**Problem to work on:**
Transcribe the lines starting with the line containing "Given: Switch to the Toronto exchange tab" and going on through the line containing "Looking at the", and leave the pictures out.

**The records:**
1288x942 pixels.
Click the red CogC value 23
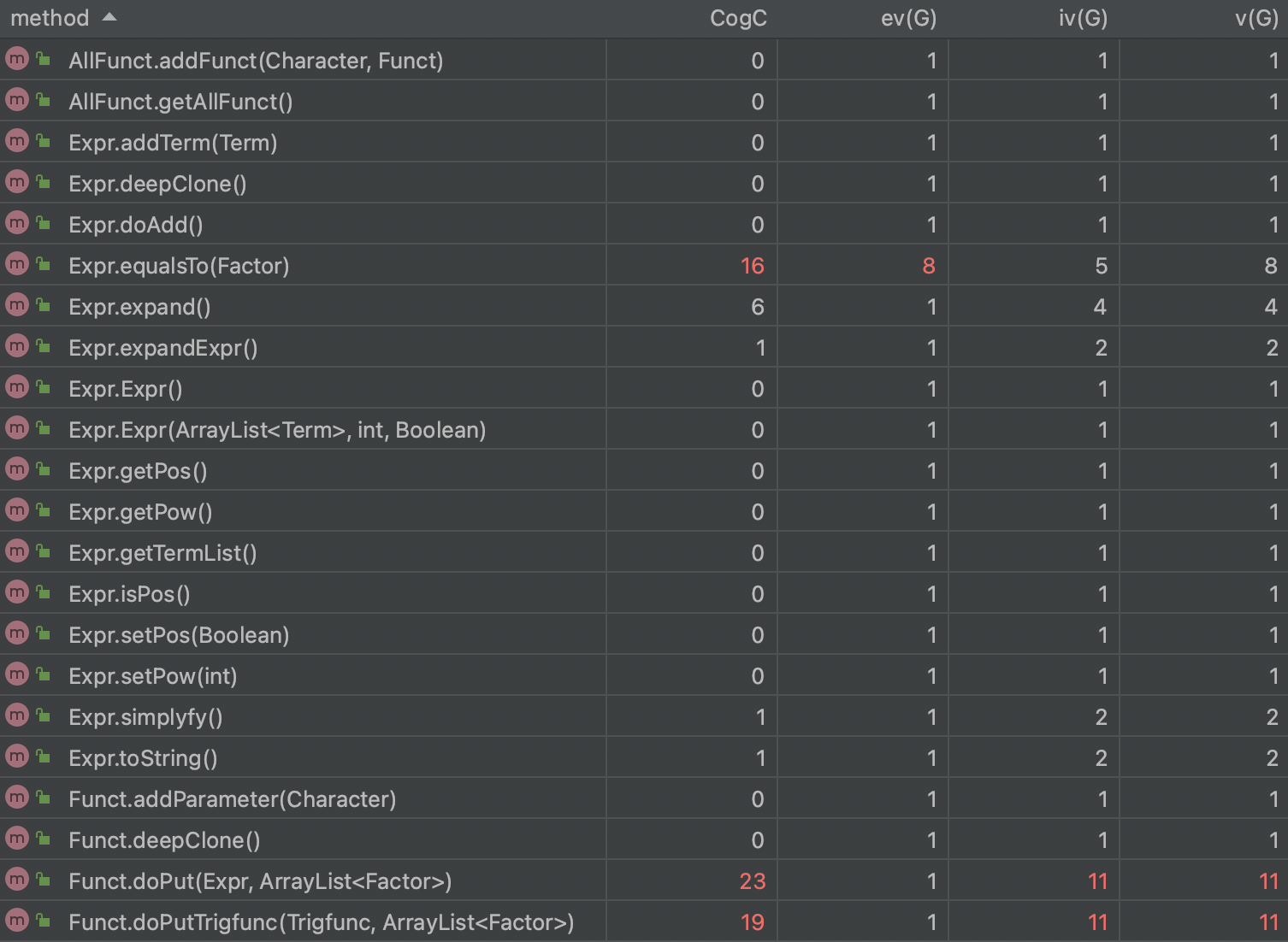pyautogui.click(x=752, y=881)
* * *
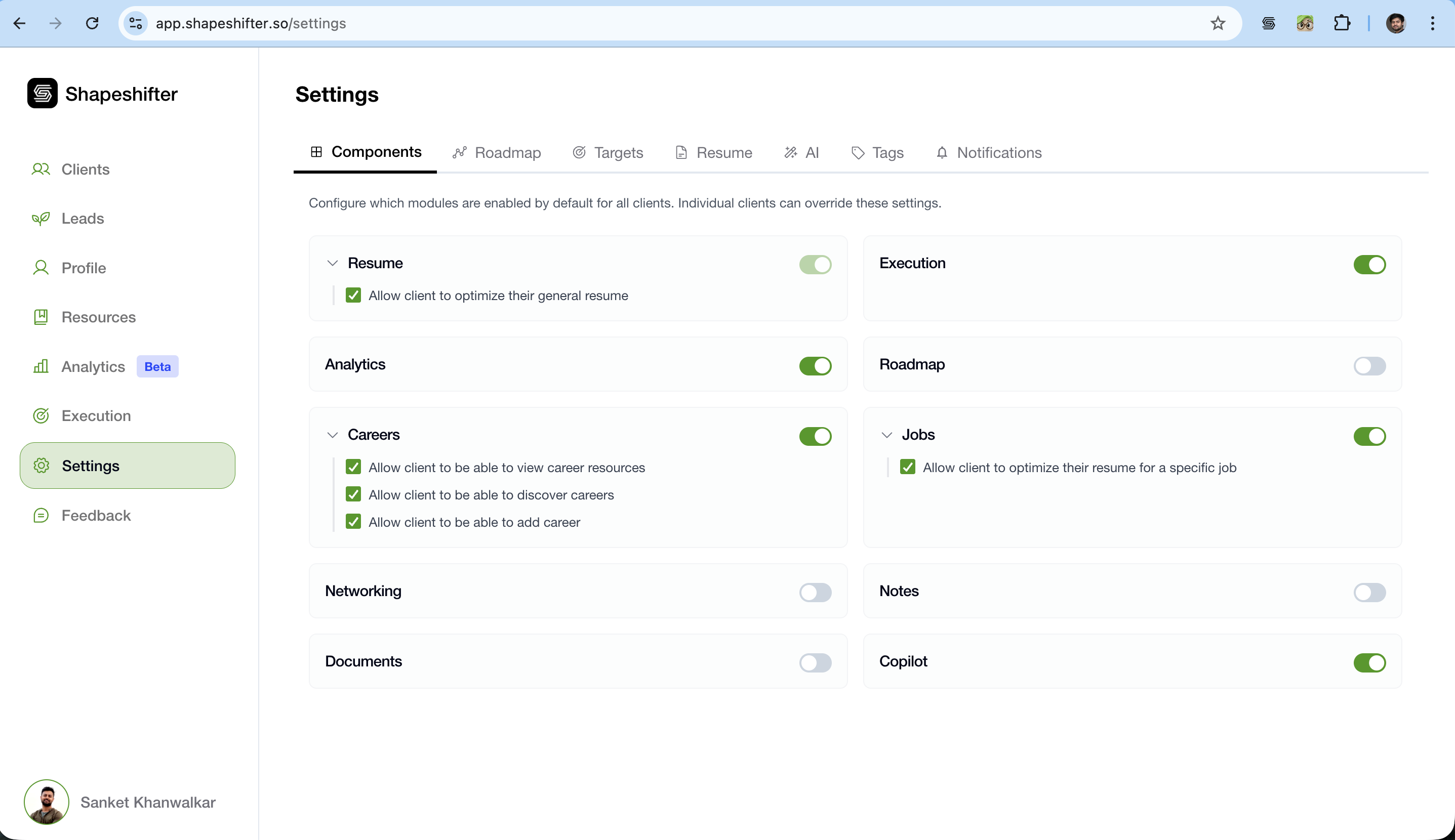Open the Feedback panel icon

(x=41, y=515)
* * *
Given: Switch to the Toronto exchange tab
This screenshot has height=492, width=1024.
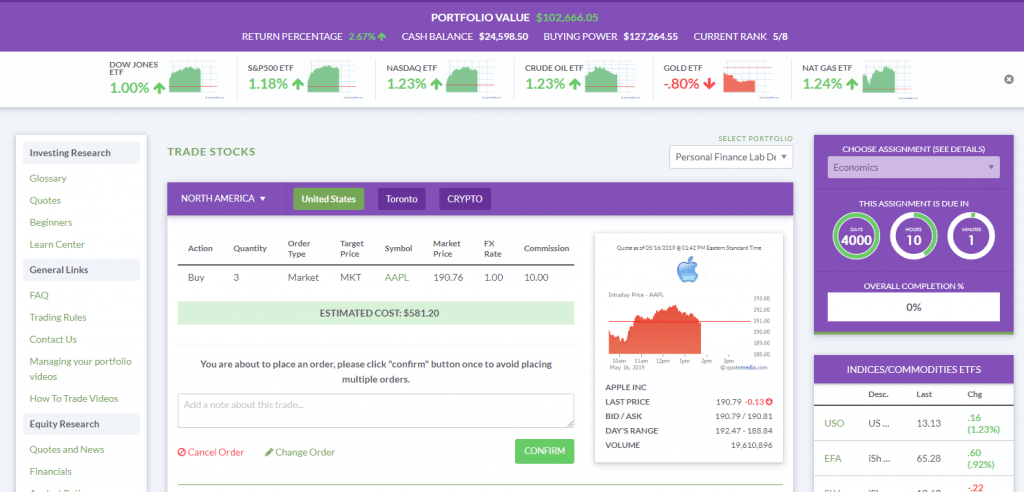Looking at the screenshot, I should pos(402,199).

**Answer for the task:**
Given: Switch to the Toronto exchange tab
This screenshot has height=492, width=1024.
Looking at the screenshot, I should pos(402,199).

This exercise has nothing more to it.